## Problem statement
Starting at the line that has "Send Inquiry (192, 615)" and stopping after the line that has "Πολιτική Συμπερίληψης και", reproduce the listing below exactly; omit everything else.
'''
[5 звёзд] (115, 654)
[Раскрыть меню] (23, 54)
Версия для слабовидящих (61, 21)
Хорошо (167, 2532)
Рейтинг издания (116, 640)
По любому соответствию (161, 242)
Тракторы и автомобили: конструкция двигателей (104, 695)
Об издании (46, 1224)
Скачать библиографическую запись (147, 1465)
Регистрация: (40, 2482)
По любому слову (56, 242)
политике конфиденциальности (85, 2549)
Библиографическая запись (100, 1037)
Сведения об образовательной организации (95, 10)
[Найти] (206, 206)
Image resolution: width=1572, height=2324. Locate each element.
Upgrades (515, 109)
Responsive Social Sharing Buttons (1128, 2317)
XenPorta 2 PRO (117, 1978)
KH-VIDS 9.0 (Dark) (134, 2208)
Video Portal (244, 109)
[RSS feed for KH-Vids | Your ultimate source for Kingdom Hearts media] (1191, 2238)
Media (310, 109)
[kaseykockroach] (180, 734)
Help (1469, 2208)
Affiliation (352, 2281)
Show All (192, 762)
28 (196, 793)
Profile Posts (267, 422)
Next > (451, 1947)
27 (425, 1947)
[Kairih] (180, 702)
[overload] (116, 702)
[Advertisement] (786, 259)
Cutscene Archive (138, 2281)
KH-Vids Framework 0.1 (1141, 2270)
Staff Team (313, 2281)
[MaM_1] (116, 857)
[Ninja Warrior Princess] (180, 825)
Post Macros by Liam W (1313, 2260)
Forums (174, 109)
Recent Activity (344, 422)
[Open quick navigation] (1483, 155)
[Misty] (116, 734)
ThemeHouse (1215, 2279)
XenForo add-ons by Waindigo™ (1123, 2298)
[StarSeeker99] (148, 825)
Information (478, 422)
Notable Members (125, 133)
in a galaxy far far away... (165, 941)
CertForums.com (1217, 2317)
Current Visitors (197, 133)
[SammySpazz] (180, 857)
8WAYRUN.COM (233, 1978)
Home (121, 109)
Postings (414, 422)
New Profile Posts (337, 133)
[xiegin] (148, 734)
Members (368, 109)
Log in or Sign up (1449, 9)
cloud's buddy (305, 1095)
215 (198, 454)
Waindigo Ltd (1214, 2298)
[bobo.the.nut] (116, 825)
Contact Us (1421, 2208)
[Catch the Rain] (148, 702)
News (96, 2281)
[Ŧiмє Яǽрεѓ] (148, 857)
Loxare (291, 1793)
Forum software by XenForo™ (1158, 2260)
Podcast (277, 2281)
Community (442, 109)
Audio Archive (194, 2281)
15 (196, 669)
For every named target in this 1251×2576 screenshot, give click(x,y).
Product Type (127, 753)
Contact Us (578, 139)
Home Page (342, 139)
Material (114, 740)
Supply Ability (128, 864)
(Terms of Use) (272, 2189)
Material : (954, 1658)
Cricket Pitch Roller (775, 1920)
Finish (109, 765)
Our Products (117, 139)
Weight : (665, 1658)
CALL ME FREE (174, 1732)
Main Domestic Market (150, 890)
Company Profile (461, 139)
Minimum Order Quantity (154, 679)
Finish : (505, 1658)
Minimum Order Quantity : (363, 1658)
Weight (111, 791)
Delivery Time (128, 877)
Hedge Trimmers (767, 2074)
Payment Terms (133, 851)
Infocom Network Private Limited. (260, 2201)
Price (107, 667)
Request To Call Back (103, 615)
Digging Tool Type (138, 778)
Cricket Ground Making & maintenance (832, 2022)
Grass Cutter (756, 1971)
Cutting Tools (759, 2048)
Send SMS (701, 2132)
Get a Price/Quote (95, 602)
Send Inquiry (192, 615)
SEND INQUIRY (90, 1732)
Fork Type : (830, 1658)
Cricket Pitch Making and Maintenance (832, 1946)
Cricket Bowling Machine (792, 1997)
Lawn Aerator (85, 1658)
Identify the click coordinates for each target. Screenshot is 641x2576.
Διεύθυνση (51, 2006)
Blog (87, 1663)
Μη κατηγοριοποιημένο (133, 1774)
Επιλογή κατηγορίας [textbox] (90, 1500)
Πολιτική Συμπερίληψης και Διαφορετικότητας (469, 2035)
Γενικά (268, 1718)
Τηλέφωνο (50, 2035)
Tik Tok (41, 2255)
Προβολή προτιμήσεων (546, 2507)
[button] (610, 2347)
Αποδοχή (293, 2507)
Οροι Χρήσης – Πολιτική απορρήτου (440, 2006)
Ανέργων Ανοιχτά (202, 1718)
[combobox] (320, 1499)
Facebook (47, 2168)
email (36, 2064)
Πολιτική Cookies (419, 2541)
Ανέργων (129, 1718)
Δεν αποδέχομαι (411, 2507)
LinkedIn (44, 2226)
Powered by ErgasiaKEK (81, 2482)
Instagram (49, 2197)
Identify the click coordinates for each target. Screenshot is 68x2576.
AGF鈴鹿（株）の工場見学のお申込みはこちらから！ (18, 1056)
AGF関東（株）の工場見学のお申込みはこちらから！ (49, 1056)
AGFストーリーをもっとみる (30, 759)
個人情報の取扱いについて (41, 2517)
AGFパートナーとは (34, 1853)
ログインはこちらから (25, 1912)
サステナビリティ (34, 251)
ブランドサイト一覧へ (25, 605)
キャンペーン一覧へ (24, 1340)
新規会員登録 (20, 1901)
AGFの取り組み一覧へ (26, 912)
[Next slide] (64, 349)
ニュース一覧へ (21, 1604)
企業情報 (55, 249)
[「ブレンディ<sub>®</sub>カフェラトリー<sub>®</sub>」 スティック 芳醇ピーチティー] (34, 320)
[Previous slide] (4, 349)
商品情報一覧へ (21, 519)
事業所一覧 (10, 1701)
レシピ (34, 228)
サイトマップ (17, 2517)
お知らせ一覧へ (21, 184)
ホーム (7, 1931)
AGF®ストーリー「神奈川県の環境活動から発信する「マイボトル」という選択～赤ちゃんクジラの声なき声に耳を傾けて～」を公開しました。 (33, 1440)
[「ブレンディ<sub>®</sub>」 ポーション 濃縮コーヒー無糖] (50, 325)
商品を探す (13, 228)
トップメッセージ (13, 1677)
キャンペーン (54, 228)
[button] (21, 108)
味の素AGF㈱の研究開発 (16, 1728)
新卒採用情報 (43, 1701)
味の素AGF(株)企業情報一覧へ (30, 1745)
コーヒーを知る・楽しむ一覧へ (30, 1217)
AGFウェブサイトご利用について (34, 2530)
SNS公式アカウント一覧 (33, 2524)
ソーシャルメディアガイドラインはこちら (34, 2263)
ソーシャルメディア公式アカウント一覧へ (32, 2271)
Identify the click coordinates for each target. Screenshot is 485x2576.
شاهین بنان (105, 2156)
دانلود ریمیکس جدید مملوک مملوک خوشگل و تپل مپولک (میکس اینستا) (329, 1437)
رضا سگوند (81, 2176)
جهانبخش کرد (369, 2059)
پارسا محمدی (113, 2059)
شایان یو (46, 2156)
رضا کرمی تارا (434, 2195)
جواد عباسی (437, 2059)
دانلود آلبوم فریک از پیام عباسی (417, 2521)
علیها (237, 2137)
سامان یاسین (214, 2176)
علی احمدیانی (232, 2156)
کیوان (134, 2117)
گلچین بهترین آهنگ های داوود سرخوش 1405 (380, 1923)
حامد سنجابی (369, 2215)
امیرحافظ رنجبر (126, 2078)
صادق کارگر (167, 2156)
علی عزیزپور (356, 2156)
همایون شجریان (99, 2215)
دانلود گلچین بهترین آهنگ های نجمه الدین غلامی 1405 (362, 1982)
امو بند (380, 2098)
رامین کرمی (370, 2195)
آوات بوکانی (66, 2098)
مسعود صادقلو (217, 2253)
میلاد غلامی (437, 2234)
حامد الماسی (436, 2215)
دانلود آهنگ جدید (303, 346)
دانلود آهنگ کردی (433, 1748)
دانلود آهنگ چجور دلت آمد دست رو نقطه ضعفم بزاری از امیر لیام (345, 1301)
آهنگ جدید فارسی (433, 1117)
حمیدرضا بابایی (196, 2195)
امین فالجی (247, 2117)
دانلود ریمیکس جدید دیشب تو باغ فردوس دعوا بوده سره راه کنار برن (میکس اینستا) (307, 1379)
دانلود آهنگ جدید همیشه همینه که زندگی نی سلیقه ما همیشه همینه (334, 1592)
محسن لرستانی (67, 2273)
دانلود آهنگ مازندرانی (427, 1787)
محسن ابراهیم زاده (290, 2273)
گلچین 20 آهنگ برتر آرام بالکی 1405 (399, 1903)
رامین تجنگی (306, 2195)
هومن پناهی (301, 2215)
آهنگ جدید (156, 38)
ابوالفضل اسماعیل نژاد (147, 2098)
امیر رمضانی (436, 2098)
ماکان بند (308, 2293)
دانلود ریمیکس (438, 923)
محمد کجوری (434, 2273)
'''
## Completed task
Send Inquiry (192, 615)
SEND INQUIRY (90, 1732)
Fork Type : (830, 1658)
Cricket Pitch Making and Maintenance (832, 1946)
Cricket Bowling Machine (792, 1997)
Lawn Aerator (85, 1658)
Identify the click coordinates for each target. Screenshot is 641x2576.
Διεύθυνση (51, 2006)
Blog (87, 1663)
Μη κατηγοριοποιημένο (133, 1774)
Επιλογή κατηγορίας [textbox] (90, 1500)
Πολιτική Συμπερίληψης και Διαφορετικότητας (469, 2035)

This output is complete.